Kommentar
09:37 Uhr, 27.09.2011

EU-Kommission plant Zwangsenteignungen

Kreditinstitute nehmen im real existierenden kapitalistischen Wirtschaftssystem nicht nur eine sehr wichtige, sondern auch eine außerordentliche Rolle ein. Sie haben, aufbauend auf dem primären Geldschöpfungsmonopol der Zentralbanken, sozusagen das sekundäre Exklusivrecht, neues Geld per Kredit zu erzeugen. Die so erzeugte Liquidität macht das Gros der gesamten zirkulierenden Geldmenge aus. Die Banken sind somit der Dreh-und Angelpunkt der Wirtschaft.

Aufgrund dieser Tatsachen ist oft argumentiert worden, dass man Kreditinstitute und „normale“ Unternehmen nicht identisch behandeln kann. Eine Folge ist z.B. eine durchaus strenge Regulierung, die mit einem erheblichen Verwaltungsaufwand verbunden ist. Eine weitere Folge ist, dass berechtigte Sorgen bestehen, Pleiten größerer Banken könnten ganze Wirtschaftssysteme in den Abgrund ziehen. Stichwort: Too big to fail.

Nach der Finanzkrise 2008 war viel darüber diskutiert worden, welch immenser Reformbedarf besteht. Nicht nur hinsichtlich der Risikoreduktion innerhalb der Banken, sondern auch was die Boniregelungen angeht. Das System lud und lädt dazu ein, hohe Risiken einzugehen, wobei im positiven Fall der Gewinn bei Managern und Aktionären landet und im negativen bei den Steuerzahlern oder anderen „Rettern“.

■ **Aufgabe**: Übersetzen Sie den Satz „Die so erzeugte Liquidität macht das Gros der gesamten zirkulierenden Geldmenge aus.“ aus dem Lesetext über Kreditinstitute ins Englische.

■ **Gegebene Angaben**:
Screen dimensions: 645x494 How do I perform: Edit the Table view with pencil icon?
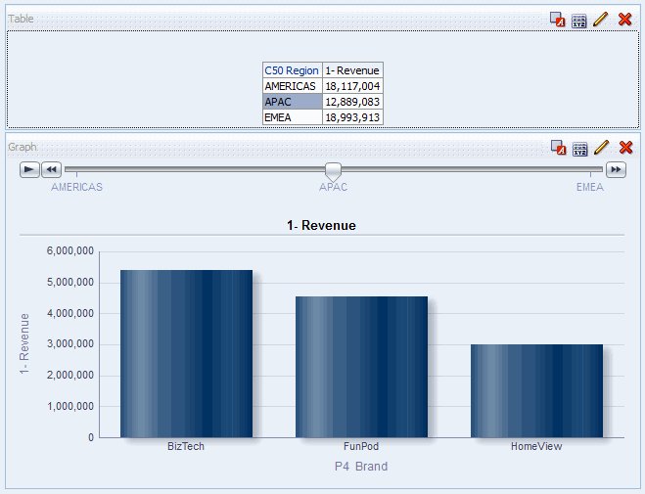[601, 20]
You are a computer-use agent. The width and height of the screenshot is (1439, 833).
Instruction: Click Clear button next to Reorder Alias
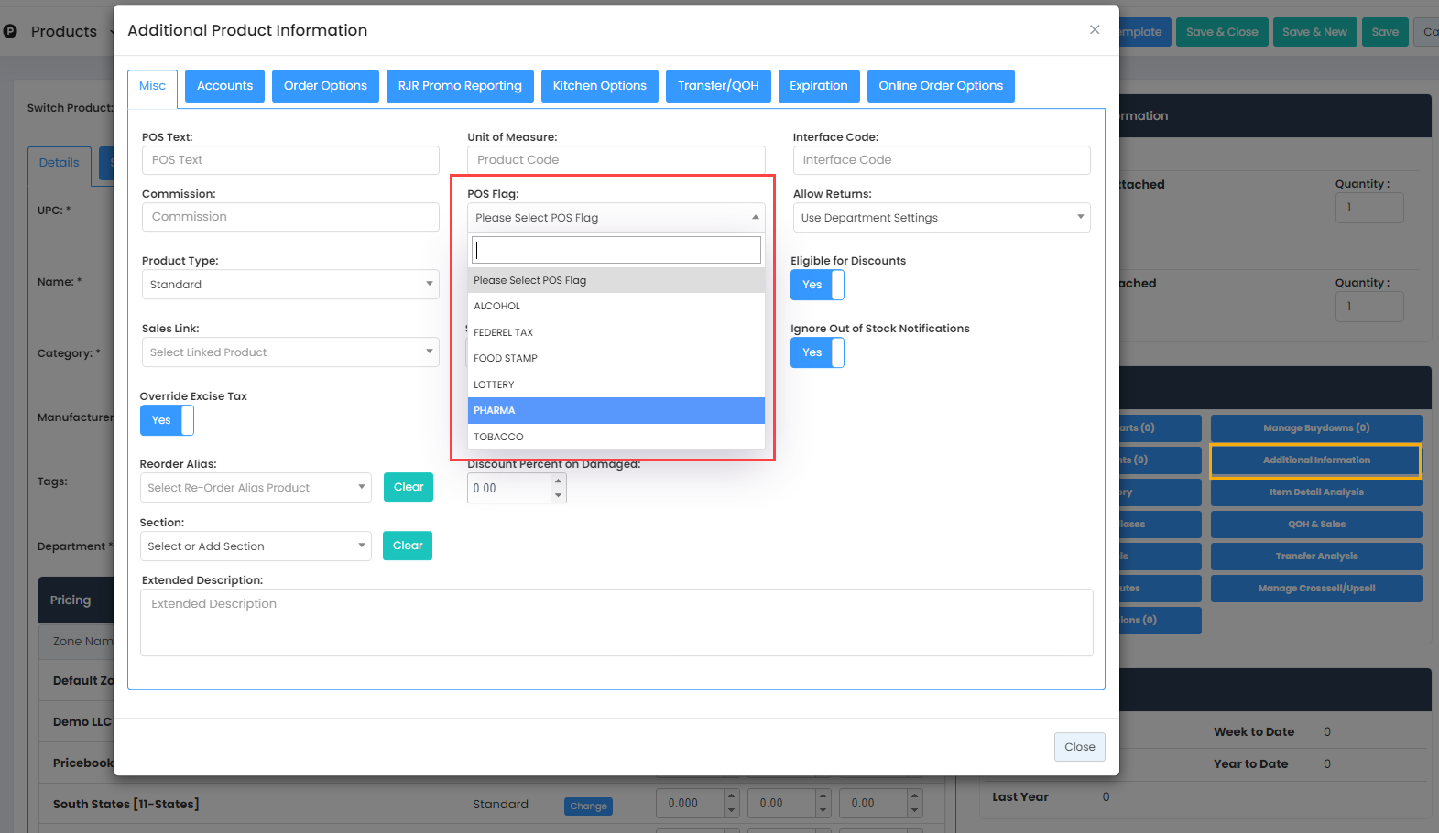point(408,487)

■ **Richtige Lösung**: The liquidity created in this way makes up the bulk of the total money supply in circulation.